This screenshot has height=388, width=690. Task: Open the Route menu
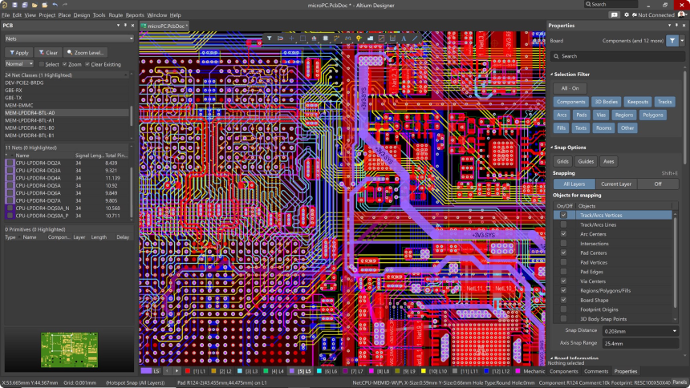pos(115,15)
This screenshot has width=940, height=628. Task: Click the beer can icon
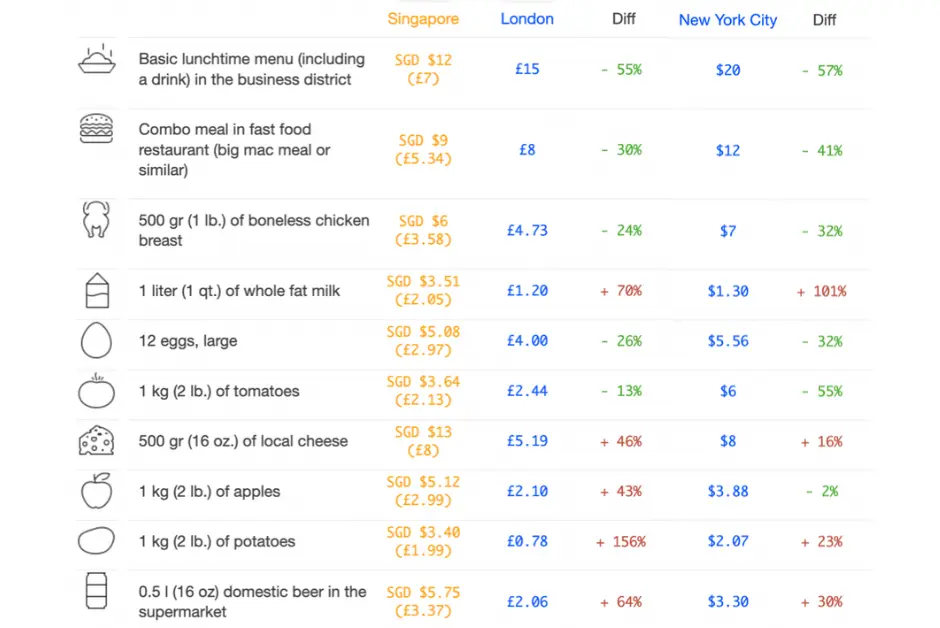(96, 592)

==

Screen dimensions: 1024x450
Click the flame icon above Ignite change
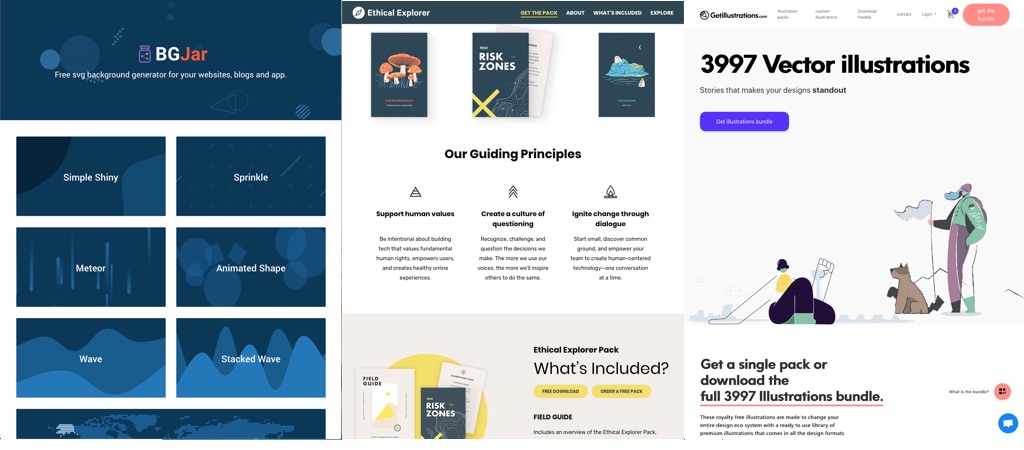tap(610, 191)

What you need to do –
In the stretch of entries from the line containing "Screen dimensions: 1024x450" through the line containing "tap(610, 191)", replace "flame" with "fire" and give those lines again with nothing else changed, leaving out the pictures.

Task output –
Screen dimensions: 1024x450
Click the fire icon above Ignite change
tap(610, 191)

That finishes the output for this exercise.